In the DoD acquisition environment, the term evaluation has special meaning because evaluation is an integral part of the source-selection process that is common to all government acquisitions. What is commonly referred to as an architecture evaluation in the technical arena will be referred to as an architecture analysis in this technical note. We will reserve the use of the word evaluation in reference to the source-selection process.³  In this context then, conducting an architecture analysis and evaluation means analyzing an architecture (and producing a report on the analysis results) and evaluating the analysis results in strict accordance with the technical evaluation criteria of Section M of the governing RFP.

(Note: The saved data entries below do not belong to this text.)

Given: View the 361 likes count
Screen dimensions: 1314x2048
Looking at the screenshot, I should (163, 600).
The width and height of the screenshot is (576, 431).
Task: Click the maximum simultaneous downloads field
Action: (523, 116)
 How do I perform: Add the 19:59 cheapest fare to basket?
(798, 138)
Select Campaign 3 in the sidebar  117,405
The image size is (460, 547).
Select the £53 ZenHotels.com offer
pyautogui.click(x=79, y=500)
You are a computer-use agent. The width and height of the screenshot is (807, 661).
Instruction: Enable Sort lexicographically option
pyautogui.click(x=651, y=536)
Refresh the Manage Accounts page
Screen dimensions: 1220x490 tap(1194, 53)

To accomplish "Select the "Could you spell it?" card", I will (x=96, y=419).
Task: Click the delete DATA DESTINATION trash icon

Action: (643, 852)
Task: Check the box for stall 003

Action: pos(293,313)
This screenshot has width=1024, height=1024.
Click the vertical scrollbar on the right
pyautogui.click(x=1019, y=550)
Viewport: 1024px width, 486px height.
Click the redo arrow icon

2  DoD System Acquisition Context

This case study involves an ongoing DoD acquisition. The identities of the DoD organization and system have been purposefully disguised because the acquisition is in a sensitive phase. We will refer to the DoD acquisition organization as the DAC and the system they are acquiring as the MSIS-a maintenance support information system.

The MSIS is a complex system of systems that consists of three major nodes encompassing command, regional, and local maintenance centers. These centers support the maintenance of weapons platforms that are operationally deployed. Maintaining equipment for these platforms at the local centers is performed by the operational units and is largely unscheduled. Maintenance at the regional centers is performed on platforms sent to the regional centers for scheduled overhauls. Maintenance at the command centers, on the other hand, focuses on maintenance planning and analysis activities. From a total system perspective, all the centers have areas of overlapping operations and functionality. Figure 1 provides an overview of the MSIS concept.

The architecture is the foundation for any system. It represents the earliest design decisions that are both the most difficult to get right and the hardest to change downstream. The architecture will allow or preclude nearly all of the system's qualities. Modifiability, performance predictability, security, availability, interoperability, and usability are all precast when the architecture has been established. No amount of later tuning and implementation tactics will compensate for the ills of a poorly constructed architecture. Experience has shown that an unsuitable architecture will eventually precipitate some sort of disaster on a project [Kazman 00], [Clements 02a]. That disaster may mean failure to meet the performance goals, failure to interoperate as needed, and/or inordinate sustainment costs, among others. It follows then that the design of a system's architecture is key to achieving the system's goals.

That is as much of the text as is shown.